DISTRIBUTED CACHE SYSTEM IN A DRIVE ARRAY
Field of the Invention
The present invention relates to drive arrays generally and, more particularly, to a method and/or apparatus for implementing a distributed cache system in a drive array.
Background of the Invention
Conventional external Redundant Array of Independent Disks (RAID) controllers have a fixed local cache (RAM) used by all volumes. Based on frequent block address patterns observed, the RAID controller pre-fetches the related data from corresponding block address in advance. The approach of block- caching may not satisfy the growing access density requirement of applications (such as messaging, Web servers and Database applications) where a small percentage of files contribute to major percentage of I/O requests.
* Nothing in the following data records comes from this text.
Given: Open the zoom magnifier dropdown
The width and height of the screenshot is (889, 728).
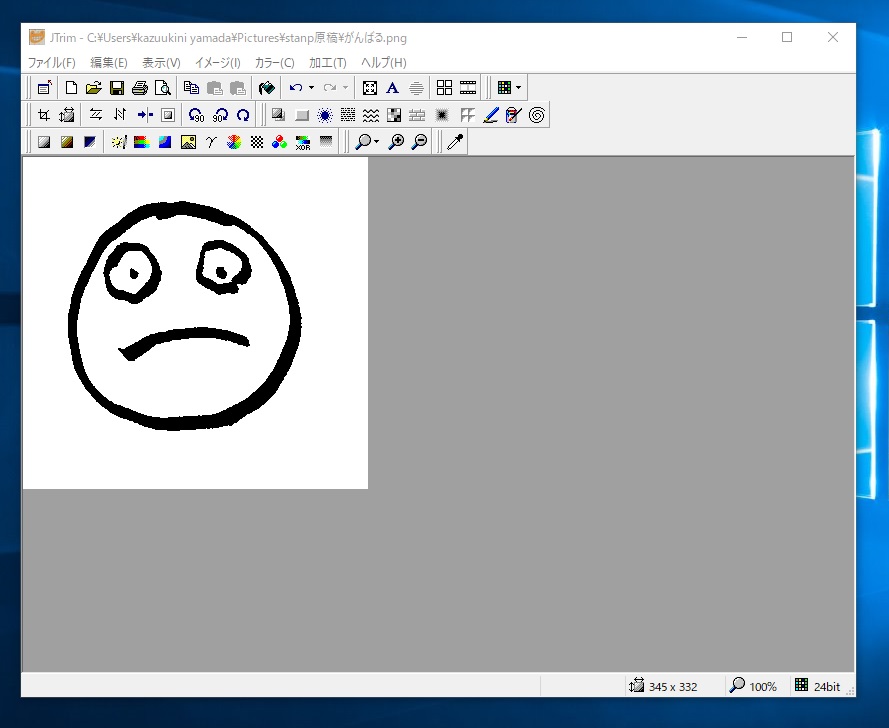Looking at the screenshot, I should coord(375,142).
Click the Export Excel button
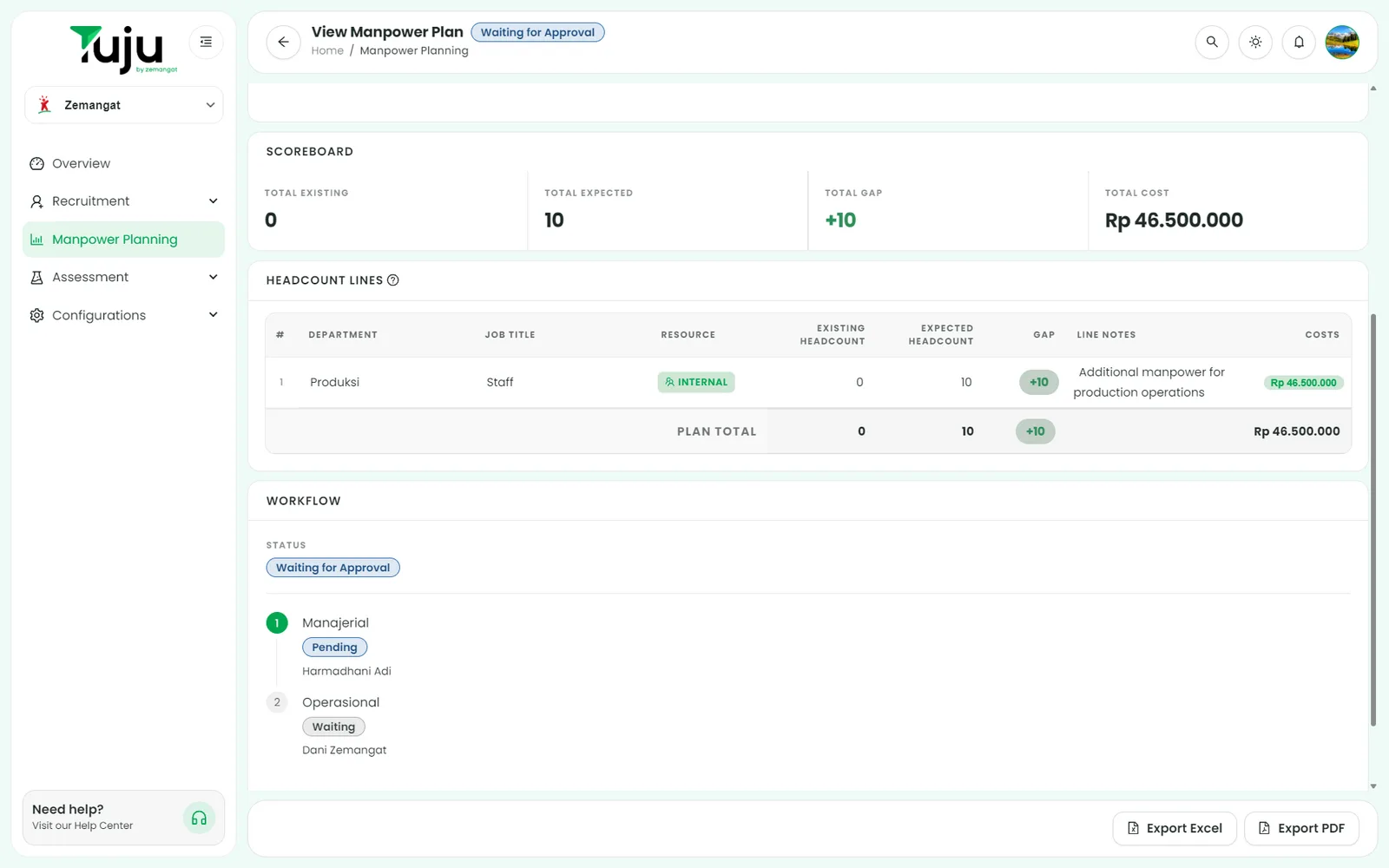The image size is (1389, 868). tap(1175, 828)
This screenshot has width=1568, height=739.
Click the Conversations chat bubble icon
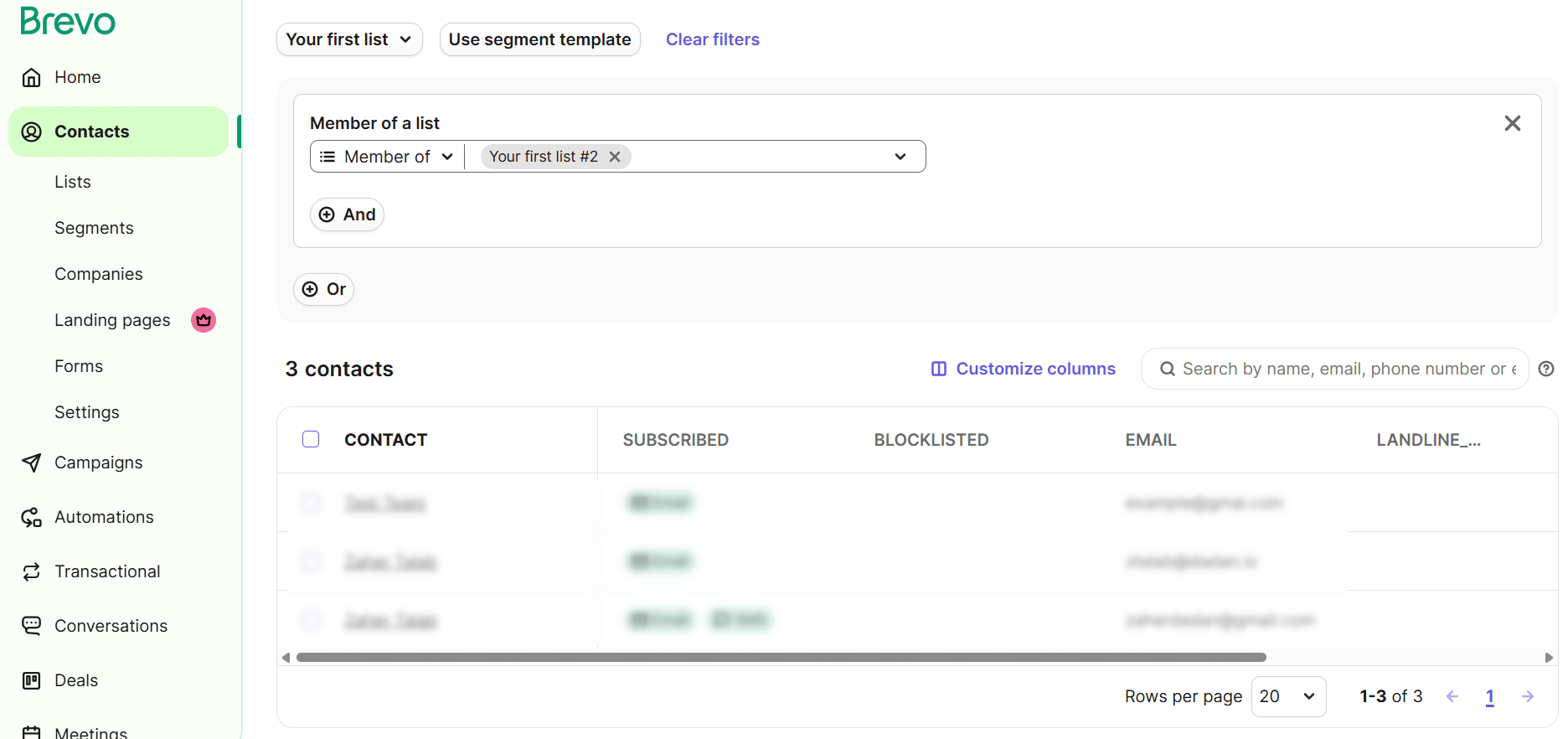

This can cause latency and access-time delays.
The cache in a conventional RAID Controller has a limited capacity. A conventional cache may not be able to satisfy the growing access density, requirements of modern arrays. The cache in a conventional RAID controller uses block-caching which may not meet the demand of high I/O intensive application
demanding file-caching. Other issues with growing data volumes in the Storage Area Network (SAN) environment arise when the limited RAID cache capacity does not meet the cache demand. All the Logical Unit Number devices (LUNs) are using the common RAID level block-caching. Such a configuration often causes a bottle neck when trying to serve different operating systems and applications residing data from different LUNs.
Summary of the Invention
The present invention concerns an apparatus comprising a drive array, a first cache circuit, a plurality of second cache circuits and a controller. The drive array may comprise a plurality of disk drives. The plurality of second cache circuits may each be connected to a respective one of the disk drives. The controller may be configured to (i) control read and write operations of the disk drives, (ii) read and write information from the disk drives to the first cache, (iii) read and write information to the second cache circuits, and (iv) control reading and writing of information directly from one of the disk drives to one of the second cache circuits.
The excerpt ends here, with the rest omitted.